Q- what have you enjoyed or are you enjoying the most on your masters programme?

I was so geeked when I first found my program and it did not disappoint. I love how small my classes are because public international law often evokes so much discussion. Everyone in my class is passionate about the topics and I have found my personal background to be so instrumental and informative in classroom discussions, and therefore, always welcomed and encouraged. I also really love the class material. The topics we cover are always connected to something going on in the world right now and it incredible to apply intellect to emotions and vice versa in the classroom. I also enjoy all the cases that explain how we got here. All the history and precedents are fun to both challenge and marvel at. I love it here.

Q- would you recommend this masters programme to our members?

Absolutely, I would 10/10 recommend this program. Personally, I think God picked this path for me knowing it was the best. I don’t imagine that I would have enjoyed law school if I had to sit through bar classes like contract law, administrative, or family law. I must say that interning at a law firm in Uganda that exposed me to the different kinds of law made me aware of what I did not want to do. I did not want to work in a law firm and didn’t like the court environment at all. Even though I enjoyed my time working at this

law firm, I was not interested in corporate or litigation or family law as careers and my internship was what brought me to that realization. I would recommend this program to people who work in fields that interface with law, like non-profits, social work, business and public health for example, and would like to get more knowledge on the law in their field without having to get the full law degree.

If you are an undergraduate student or even in post-grad worrying about your future and wondering where you should go next—it might not seem like it, but you have options.
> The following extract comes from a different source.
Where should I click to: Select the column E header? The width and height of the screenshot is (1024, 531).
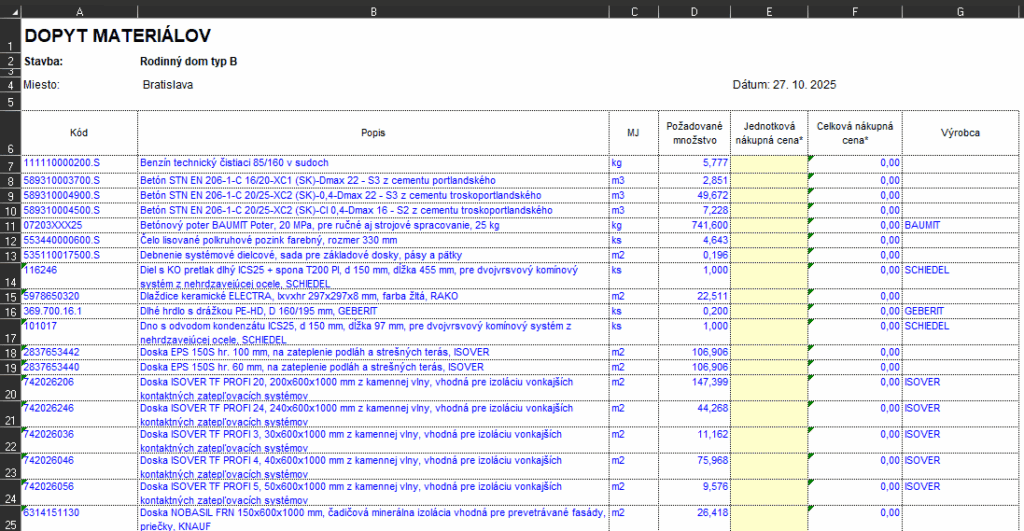coord(767,10)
While summers are good to have fun with friends, I highly encourage using that time during college to seek internships, network, build connections and explore your interests. When you get an opportunity, maximize it. Even if it’s not where you want to end up, the least case scenario is that you walk away knowing what you don’t want to do and meeting some good people. Lastly, don’t be afraid to ask for help and ask questions. It shows that you are dedicated to learning and getting better. I wish you all the best and thanks YEAALN for this opportunity. Wear your masks and stay safe, people.